Recorded data:
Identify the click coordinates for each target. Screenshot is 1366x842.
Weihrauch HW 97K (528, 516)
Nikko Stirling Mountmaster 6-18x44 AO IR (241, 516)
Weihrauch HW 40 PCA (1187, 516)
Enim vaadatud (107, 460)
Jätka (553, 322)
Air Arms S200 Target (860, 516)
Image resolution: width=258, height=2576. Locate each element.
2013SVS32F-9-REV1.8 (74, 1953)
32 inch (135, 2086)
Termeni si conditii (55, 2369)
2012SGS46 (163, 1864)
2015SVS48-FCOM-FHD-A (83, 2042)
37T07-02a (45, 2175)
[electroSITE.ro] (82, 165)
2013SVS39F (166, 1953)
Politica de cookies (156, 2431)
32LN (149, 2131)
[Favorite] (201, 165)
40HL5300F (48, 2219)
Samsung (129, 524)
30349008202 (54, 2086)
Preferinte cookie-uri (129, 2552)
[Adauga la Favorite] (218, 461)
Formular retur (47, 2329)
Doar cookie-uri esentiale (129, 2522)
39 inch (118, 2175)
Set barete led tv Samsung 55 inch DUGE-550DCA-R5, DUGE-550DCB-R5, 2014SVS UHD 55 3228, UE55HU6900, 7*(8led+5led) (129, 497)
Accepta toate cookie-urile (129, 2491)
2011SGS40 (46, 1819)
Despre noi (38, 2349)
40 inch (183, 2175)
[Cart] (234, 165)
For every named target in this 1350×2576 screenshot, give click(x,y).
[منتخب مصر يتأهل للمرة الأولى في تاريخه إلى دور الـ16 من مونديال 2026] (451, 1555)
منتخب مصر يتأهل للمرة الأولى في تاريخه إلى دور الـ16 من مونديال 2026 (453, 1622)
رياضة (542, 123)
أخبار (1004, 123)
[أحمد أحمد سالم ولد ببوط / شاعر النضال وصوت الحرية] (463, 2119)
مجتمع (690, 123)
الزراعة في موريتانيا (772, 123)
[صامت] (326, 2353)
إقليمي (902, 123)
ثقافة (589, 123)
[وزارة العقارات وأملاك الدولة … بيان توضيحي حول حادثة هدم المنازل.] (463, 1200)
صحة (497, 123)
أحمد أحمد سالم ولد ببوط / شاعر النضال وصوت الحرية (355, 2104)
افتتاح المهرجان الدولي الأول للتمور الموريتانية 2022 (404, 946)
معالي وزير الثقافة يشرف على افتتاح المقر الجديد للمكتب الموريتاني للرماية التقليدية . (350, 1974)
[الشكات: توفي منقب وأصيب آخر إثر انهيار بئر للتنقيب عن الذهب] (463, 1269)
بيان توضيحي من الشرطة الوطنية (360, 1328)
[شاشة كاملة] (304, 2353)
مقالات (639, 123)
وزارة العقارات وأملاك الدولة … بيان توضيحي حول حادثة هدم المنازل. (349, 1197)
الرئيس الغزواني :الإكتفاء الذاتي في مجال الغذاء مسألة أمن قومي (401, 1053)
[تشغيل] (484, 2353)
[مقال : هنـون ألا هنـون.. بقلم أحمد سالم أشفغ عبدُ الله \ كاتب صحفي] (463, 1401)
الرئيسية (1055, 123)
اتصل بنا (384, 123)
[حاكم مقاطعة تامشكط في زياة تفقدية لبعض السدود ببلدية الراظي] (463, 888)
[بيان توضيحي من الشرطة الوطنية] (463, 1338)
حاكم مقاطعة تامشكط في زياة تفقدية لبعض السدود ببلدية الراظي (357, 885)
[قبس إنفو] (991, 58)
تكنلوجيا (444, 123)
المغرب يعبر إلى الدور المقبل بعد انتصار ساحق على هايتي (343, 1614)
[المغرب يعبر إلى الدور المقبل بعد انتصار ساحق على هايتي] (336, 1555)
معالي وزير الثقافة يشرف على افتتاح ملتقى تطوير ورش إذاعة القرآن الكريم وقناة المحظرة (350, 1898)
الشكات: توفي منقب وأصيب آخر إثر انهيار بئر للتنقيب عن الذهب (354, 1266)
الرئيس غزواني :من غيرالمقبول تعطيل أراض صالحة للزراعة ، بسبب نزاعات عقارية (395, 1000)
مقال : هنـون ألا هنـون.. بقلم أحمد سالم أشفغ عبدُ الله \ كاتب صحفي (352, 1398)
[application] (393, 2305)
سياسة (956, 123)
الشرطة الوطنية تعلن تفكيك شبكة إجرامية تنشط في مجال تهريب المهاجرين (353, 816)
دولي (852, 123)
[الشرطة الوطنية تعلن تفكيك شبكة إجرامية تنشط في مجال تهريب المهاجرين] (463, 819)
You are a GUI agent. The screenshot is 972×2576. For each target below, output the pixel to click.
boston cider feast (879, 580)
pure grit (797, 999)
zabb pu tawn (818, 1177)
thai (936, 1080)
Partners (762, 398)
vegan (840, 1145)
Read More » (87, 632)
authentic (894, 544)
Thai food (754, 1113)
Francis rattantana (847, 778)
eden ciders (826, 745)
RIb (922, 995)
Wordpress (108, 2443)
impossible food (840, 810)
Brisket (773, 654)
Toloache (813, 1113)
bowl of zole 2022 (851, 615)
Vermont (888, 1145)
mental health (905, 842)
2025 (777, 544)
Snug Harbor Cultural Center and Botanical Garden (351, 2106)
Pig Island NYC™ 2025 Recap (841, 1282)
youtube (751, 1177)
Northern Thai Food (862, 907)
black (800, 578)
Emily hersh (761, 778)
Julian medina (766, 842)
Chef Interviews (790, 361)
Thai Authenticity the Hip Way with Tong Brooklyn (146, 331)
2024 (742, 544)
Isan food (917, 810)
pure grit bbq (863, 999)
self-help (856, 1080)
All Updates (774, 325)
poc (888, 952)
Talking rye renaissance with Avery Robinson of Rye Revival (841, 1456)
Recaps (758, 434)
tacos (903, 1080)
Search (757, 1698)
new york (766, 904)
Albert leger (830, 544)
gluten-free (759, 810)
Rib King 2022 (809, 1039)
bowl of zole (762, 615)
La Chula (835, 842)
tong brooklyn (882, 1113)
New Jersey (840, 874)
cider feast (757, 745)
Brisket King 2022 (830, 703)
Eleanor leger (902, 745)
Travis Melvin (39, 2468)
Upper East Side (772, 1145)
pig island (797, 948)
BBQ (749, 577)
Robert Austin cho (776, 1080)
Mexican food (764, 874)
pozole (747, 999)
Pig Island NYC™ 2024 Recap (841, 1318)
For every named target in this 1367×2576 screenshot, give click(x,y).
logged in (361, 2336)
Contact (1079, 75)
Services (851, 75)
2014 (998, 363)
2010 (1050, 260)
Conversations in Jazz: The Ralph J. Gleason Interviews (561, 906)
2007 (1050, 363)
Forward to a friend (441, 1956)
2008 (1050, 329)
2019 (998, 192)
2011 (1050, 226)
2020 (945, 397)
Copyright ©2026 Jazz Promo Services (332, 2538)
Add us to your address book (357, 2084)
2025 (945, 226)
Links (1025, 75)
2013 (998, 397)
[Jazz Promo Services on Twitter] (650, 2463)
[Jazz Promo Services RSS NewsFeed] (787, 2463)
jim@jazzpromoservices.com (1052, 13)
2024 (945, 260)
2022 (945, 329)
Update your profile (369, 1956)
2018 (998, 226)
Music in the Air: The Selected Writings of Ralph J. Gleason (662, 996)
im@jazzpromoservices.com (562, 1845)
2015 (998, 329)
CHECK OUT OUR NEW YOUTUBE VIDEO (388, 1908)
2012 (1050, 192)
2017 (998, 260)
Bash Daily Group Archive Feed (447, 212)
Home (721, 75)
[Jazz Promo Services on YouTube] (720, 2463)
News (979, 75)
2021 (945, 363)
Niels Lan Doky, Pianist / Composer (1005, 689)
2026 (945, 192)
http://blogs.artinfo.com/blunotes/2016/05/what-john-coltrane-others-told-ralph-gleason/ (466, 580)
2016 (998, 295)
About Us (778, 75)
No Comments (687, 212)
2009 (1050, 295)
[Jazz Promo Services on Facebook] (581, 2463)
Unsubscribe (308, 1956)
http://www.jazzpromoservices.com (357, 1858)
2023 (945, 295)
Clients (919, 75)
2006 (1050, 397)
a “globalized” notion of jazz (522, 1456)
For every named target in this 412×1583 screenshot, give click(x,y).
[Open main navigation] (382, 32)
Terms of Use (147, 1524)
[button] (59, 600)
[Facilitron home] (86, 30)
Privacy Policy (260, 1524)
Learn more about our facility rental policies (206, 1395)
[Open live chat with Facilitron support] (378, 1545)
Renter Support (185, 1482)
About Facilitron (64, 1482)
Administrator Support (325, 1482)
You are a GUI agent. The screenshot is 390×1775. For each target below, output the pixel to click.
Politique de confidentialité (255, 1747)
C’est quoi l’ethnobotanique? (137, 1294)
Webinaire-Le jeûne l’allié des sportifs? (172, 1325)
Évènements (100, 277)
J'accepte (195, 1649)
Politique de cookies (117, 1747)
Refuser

- What the exercise asks:
Give back the entries above exactly as they are, from their first line through the line that contains "[تشغيل] (484, 2353)", both included, with nothing else.

- Result for this task:
Identify the click coordinates for each target. Screenshot is 1366x842.
Weihrauch HW 97K (528, 516)
Nikko Stirling Mountmaster 6-18x44 AO IR (241, 516)
Weihrauch HW 40 PCA (1187, 516)
Enim vaadatud (107, 460)
Jätka (553, 322)
Air Arms S200 Target (860, 516)
Image resolution: width=258, height=2576. Locate each element.
2013SVS32F-9-REV1.8 (74, 1953)
32 inch (135, 2086)
Termeni si conditii (55, 2369)
2012SGS46 (163, 1864)
2015SVS48-FCOM-FHD-A (83, 2042)
37T07-02a (45, 2175)
[electroSITE.ro] (82, 165)
2013SVS39F (166, 1953)
Politica de cookies (156, 2431)
32LN (149, 2131)
[Favorite] (201, 165)
40HL5300F (48, 2219)
Samsung (129, 524)
30349008202 (54, 2086)
Preferinte cookie-uri (129, 2552)
[Adauga la Favorite] (218, 461)
Formular retur (47, 2329)
Doar cookie-uri esentiale (129, 2522)
39 inch (118, 2175)
Set barete led tv Samsung 55 inch DUGE-550DCA-R5, DUGE-550DCB-R5, 2014SVS UHD 55 3228, UE55HU6900, 7*(8led+5led) (129, 497)
Accepta toate cookie-urile (129, 2491)
2011SGS40 (46, 1819)
Despre noi (38, 2349)
40 inch (183, 2175)
[Cart] (234, 165)
For every named target in this 1350×2576 screenshot, give click(x,y).
[منتخب مصر يتأهل للمرة الأولى في تاريخه إلى دور الـ16 من مونديال 2026] (451, 1555)
منتخب مصر يتأهل للمرة الأولى في تاريخه إلى دور الـ16 من مونديال 2026 (453, 1622)
رياضة (542, 123)
أخبار (1004, 123)
[أحمد أحمد سالم ولد ببوط / شاعر النضال وصوت الحرية] (463, 2119)
مجتمع (690, 123)
الزراعة في موريتانيا (772, 123)
[صامت] (326, 2353)
إقليمي (902, 123)
ثقافة (589, 123)
[وزارة العقارات وأملاك الدولة … بيان توضيحي حول حادثة هدم المنازل.] (463, 1200)
صحة (497, 123)
أحمد أحمد سالم ولد ببوط / شاعر النضال وصوت الحرية (355, 2104)
افتتاح المهرجان الدولي الأول للتمور الموريتانية 2022 (404, 946)
معالي وزير الثقافة يشرف على افتتاح المقر الجديد للمكتب الموريتاني للرماية التقليدية . (350, 1974)
[الشكات: توفي منقب وأصيب آخر إثر انهيار بئر للتنقيب عن الذهب] (463, 1269)
بيان توضيحي من الشرطة الوطنية (360, 1328)
[شاشة كاملة] (304, 2353)
مقالات (639, 123)
وزارة العقارات وأملاك الدولة … بيان توضيحي حول حادثة هدم المنازل. (349, 1197)
الرئيس الغزواني :الإكتفاء الذاتي في مجال الغذاء مسألة أمن قومي (401, 1053)
[تشغيل] (484, 2353)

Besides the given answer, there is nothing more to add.